Abstract

Most PPG-based methods for extracting the respiratory rate (RR) rely on changes in the PPG signal's amplitude, baseline, or frequency. However, several other parameters may provide more valuable information for accurate RR computation. In this study, we explored the capabilities of the respiratory-induced variations in successive systolic differences (RISSDV) of PPG signals to estimate RR. We partitioned fifty-three publicly available recordings into eight 1-min segments and identified peaks and troughs of the PPG signals to quantify respiratory-induced variations in amplitude (RIAV), baseline (RIIV), frequency (RIFV), and peak-to-peak amplitude differences (RISSDV). RR values were extracted by determining the peak frequency of the power spectral density of the four variations and the reference respiratory signal.
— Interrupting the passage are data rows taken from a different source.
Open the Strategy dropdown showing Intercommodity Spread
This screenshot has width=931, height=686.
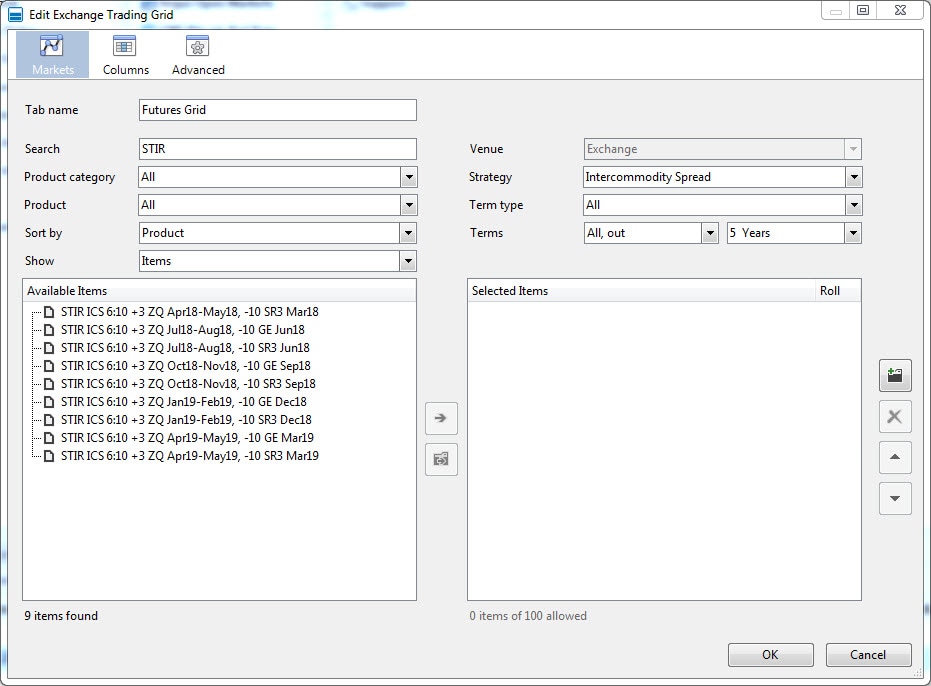(852, 177)
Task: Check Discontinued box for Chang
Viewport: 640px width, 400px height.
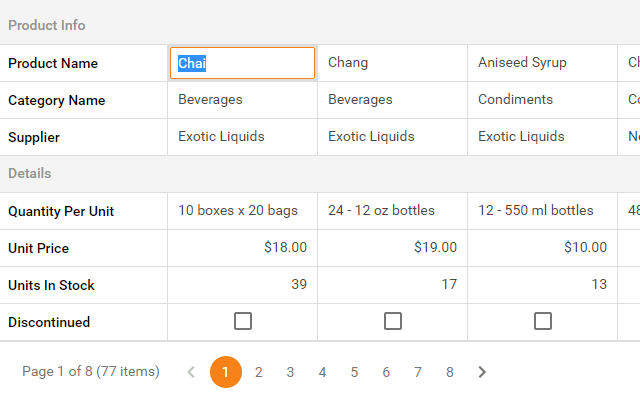Action: (x=393, y=321)
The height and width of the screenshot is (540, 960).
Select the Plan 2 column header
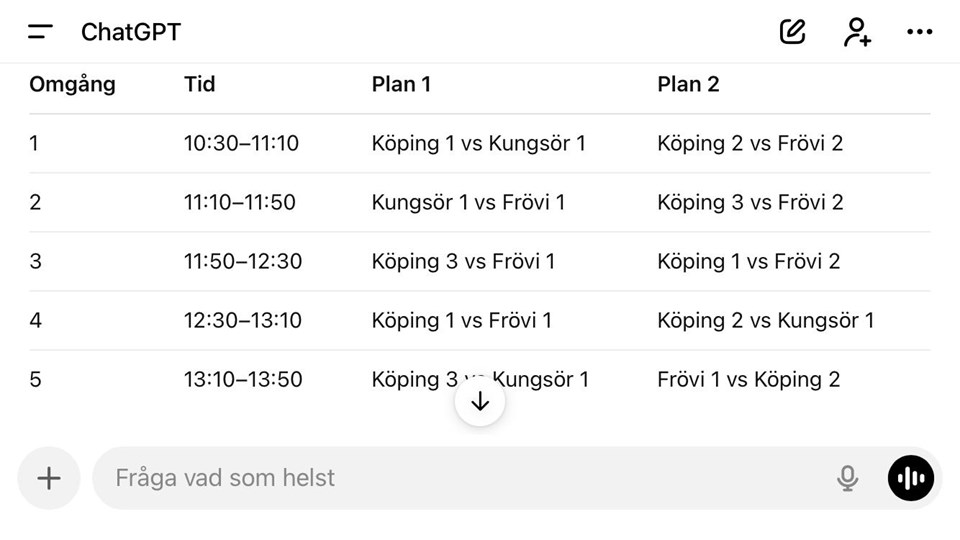688,84
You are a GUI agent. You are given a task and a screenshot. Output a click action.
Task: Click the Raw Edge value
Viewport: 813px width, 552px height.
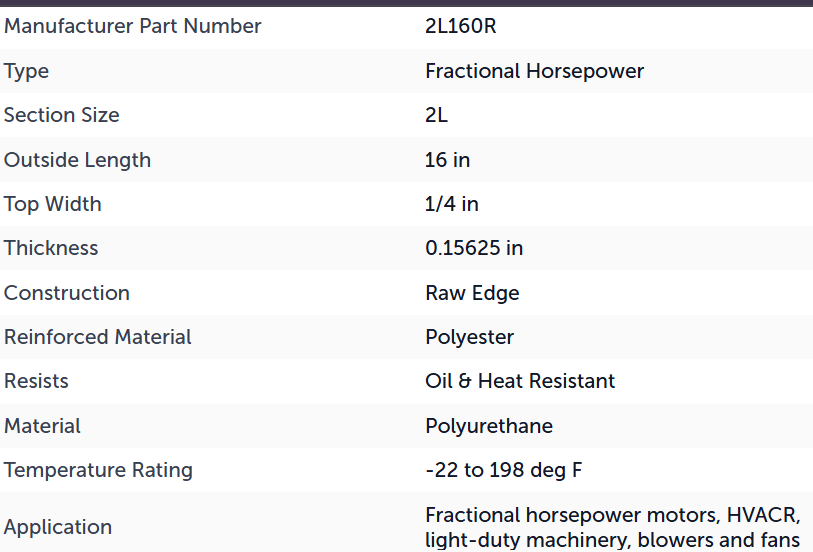coord(472,293)
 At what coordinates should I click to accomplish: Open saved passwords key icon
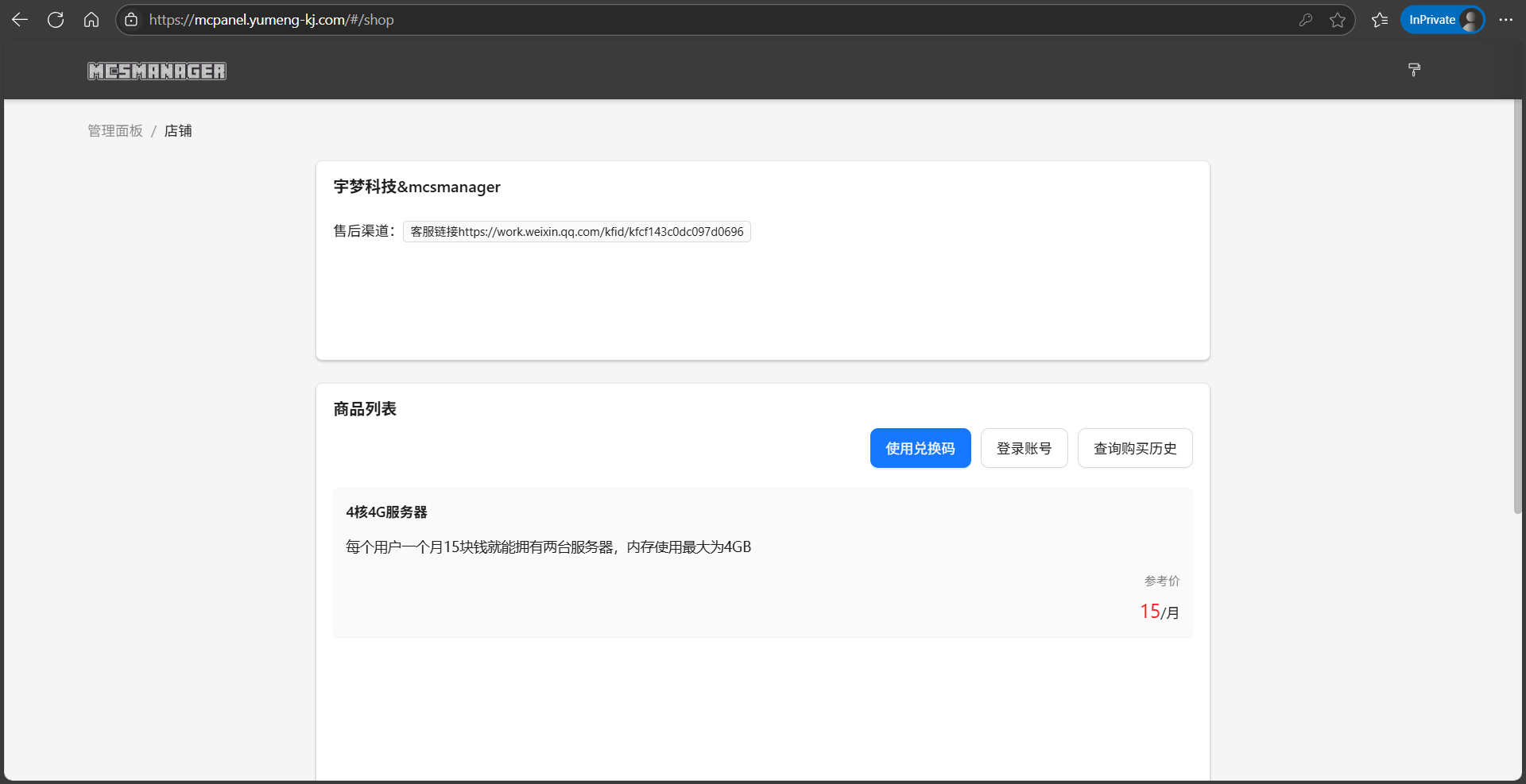coord(1305,20)
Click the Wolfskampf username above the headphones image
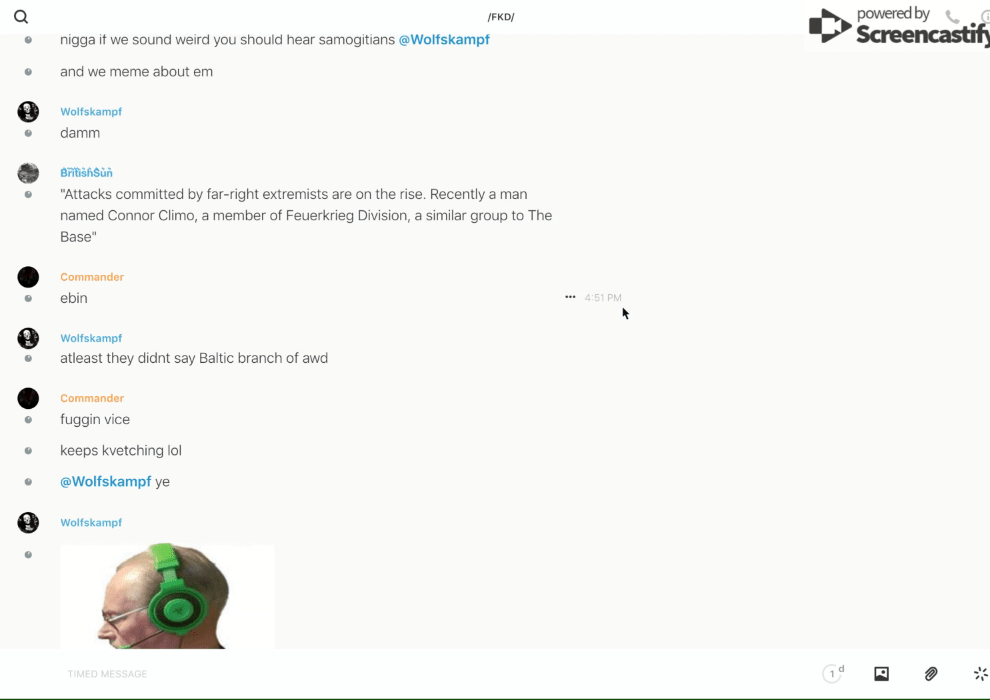The width and height of the screenshot is (990, 700). coord(91,523)
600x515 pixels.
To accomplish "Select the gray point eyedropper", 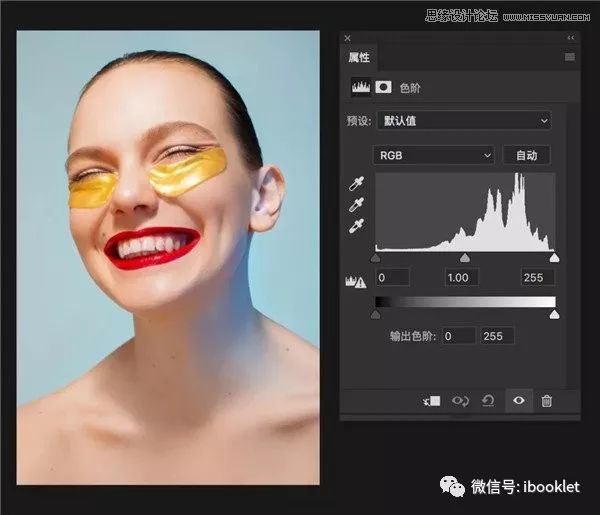I will coord(356,206).
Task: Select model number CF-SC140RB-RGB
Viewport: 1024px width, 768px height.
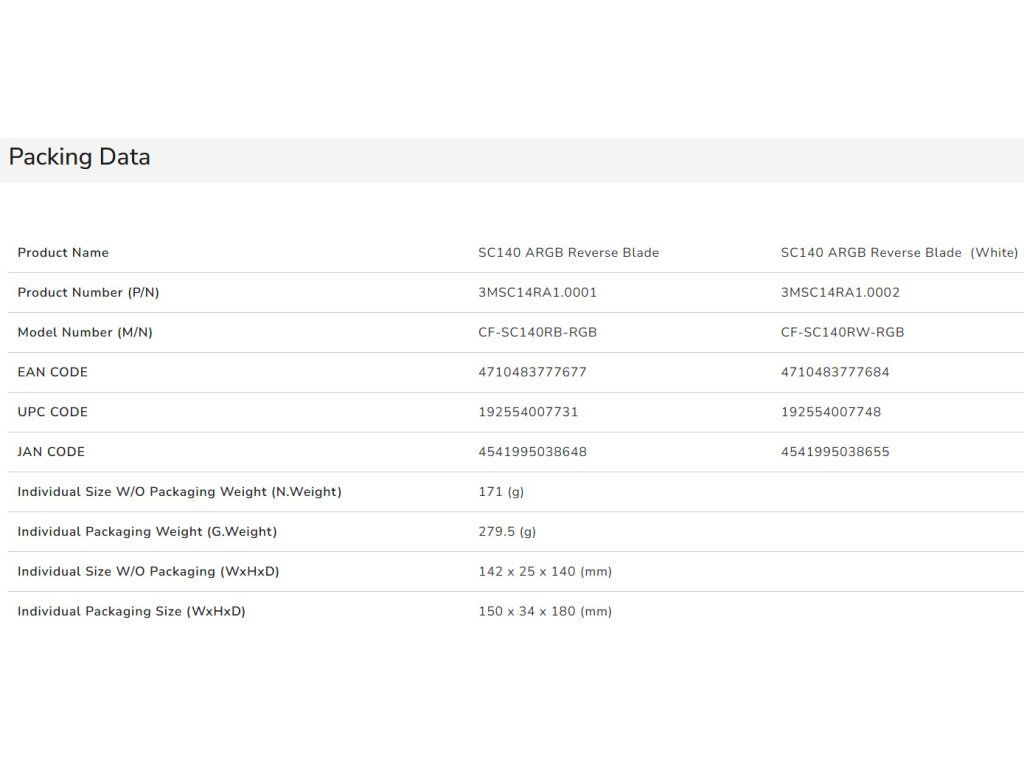Action: point(537,333)
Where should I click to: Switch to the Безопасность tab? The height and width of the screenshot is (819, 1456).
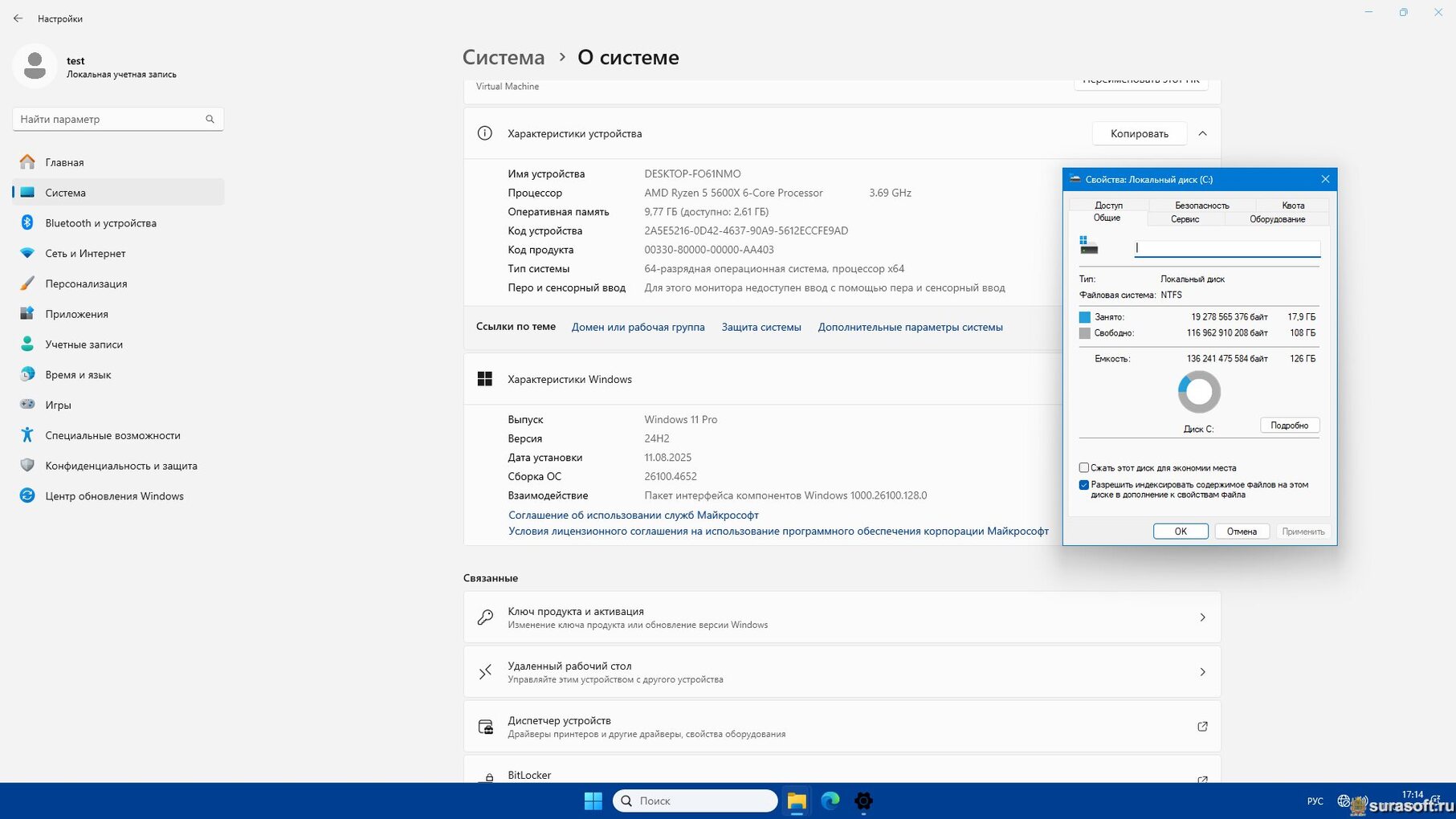coord(1201,206)
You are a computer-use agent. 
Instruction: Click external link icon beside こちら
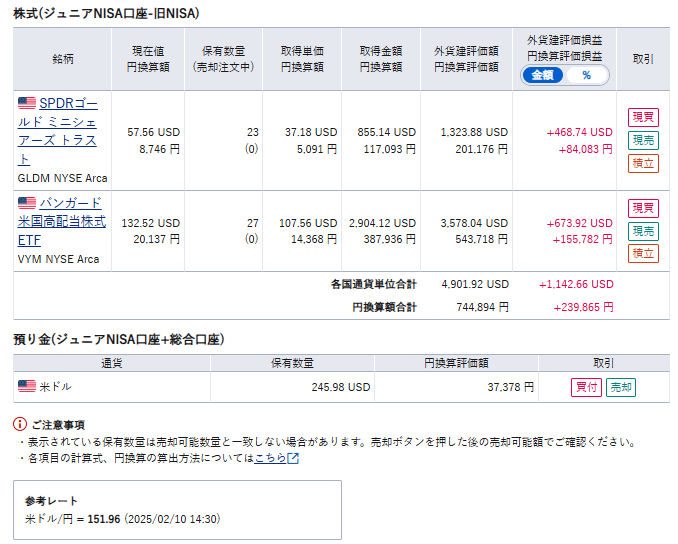coord(293,458)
We assessed each feature's performance by computing the root-mean-squared (RMSE) and mean absolute errors (MAE). RISSDV errors were significantly lower than those of RIAV (RMSE and MAE: p < 0.001), RIIV (RMSE: p < 0.01; MAE p < 0.05), and RIFV (RMSE and MAE: p < 0.001), and it appeared less sensitive to absent or missed PPG pulses than respiratory-induced frequency variations. Further research is necessary to extrapolate these findings to subjects under ambulatory rather than stationary conditions, including pediatric and neonatal populations.